11. forty years--answering to the forty years in which the Israelites, their former bondsmen, wandered in "the wilderness" (compare Note, JEROME remarks the number forty is one often connected with affliction and judgment. The rains of the flood in forty days brought destruction on the world. Moses, Elias, and the Saviour fasted forty days. The interval between Egypt's overthrow by Nebuchadnezzar and the deliverance by Cyrus, was about forty years. The ideal forty years' wilderness state of social and political degradation, rather than a literal non-passing of man or beast for that term, is mainly intended (so Ezekiel 4:6 , Isaiah 19:2 Isaiah 19:11 ).

12. As Israel passed through a term of wilderness discipline (compare Ezekiel 20:35 , &c.), which was in its essential features to be repeated again, so it was to be with Egypt [FAIRBAIRN]. Some Egyptians were to be carried to Babylon, also many "scattered" in Arabia and Ethiopia through fear; but mainly the "scattering" was to be the dissipation of their power, even though the people still remained in their own land.

13. ( Jeremiah 46:26 ).

14. Pathros--the Thehaiti, or Upper Egypt, which had been especially harassed by Nebuchadnezzar ( Nahum 3:8 Nahum 3:10 ). The oldest part of Egypt as to civilization and art. The Thebaid was anciently called "Egypt" [ARISTOTLE]. Therefore it is called the "land of the Egyptians' birth" (Margin, for "habitation").
base kingdom--Under Amasis it was made dependent on Babylon; humbled still more under Cambyses; and though somewhat raised under the Ptolemies, never has it regained its ancient pre-eminence.

16. Egypt, when restored, shall be so circumscribed in power that it shall be no longer an object of confidence to Israel, as formerly; for example, as when, relying on it, Israel broke faith with Nebuchadnezzar ( Ezekiel 17:13 Ezekiel 17:15 Ezekiel 17:16 ).
which bringeth their iniquity to remembrance, when they shall look after them--rather, "while they (the Israelites) look to (or, turn after) them" [HENDERSON]. Israel's looking to Egypt, rather than to God, causes their iniquity (unfaithfulness to the covenant) to be remembered by God.

17. The departure from the chronological order occurs here only, among the prophecies as to foreign nations, in order to secure greater unity of subject.

18. every head . . . bald, . . . shoulder . . . peeled--with carrying baskets of earth and stones for the siege works.
no wages . . . for the service--that is, in proportion to it and the time and labor which he expended on the siege of Tyre.

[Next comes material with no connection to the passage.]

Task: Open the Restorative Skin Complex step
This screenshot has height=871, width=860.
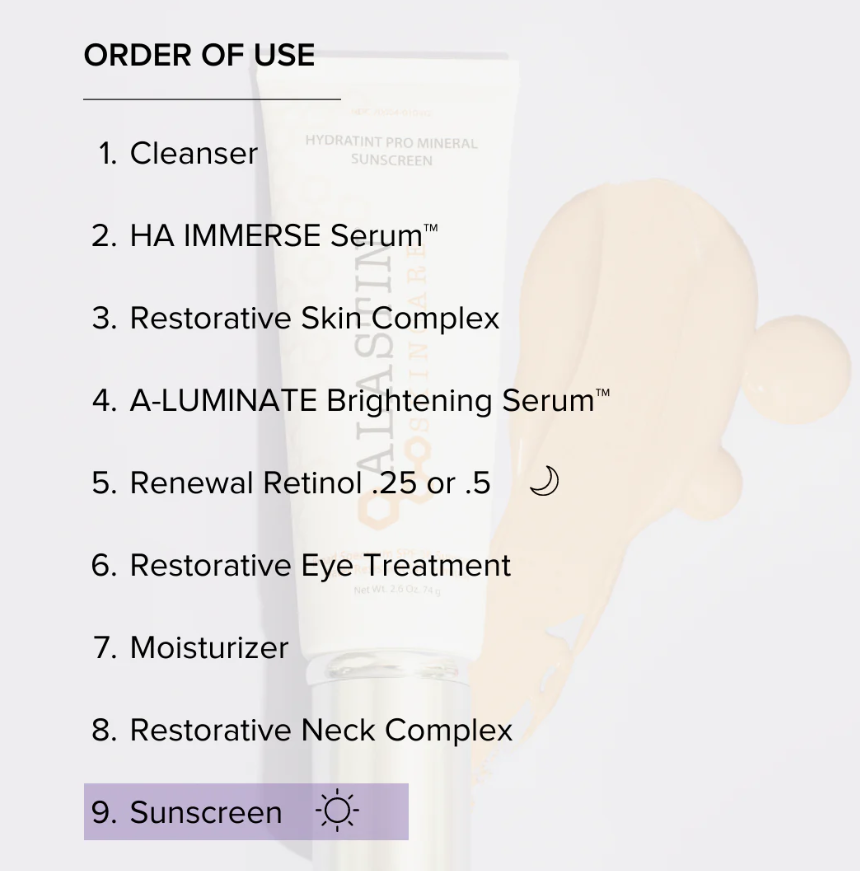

Not that he actually failed in the siege (JEROME expressly states, from Assyrian histories, that Nebuchadnezzar succeeded); but, so much of the Tyrian resources had been exhausted, or transported to her colonies in ships, that little was left to compensate Nebuchadnezzar for his thirteen year's siege.

19. multitude--not as FAIRBAIRN, "store"; but, he shall take away a multitude of captives out of Egypt. The success of Nebuchadnezzar is implied in Tyre's receiving a king from Babylon, probably one of her captives there, Merbal.
take her spoil . . . prey--literally, "spoil her spoil, prey her prey," that is, as she spoiled other nations, so shall she herself be a spoil to Babylon.

20. because they wrought for me--the Chaldeans, fulfilling My will as to Tyre (compare Jeremiah 25:9 ).

21. In the evil only, not in the good, was Egypt to be parallel to Israel. The very downfall of Egypt will be the signal for the rise of Israel, because of God's covenant with the latter.
I cause the horn of . . . Israel to bud--( Psalms 132:17 ). I will cause its ancient glory to revive: an earnest of Israel's full glory under Messiah, the son of David ( Luke 1:69 ). Even in Babylon an earnest was given of this in Daniel ( Daniel 6:2 ) and Jeconiah ( Jeremiah 52:31 ).
I will give thee . . . opening of . . . mouth--When thy predictions shall have come to pass, thy words henceforth shall be more heeded (compare Ezekiel 24:27 ).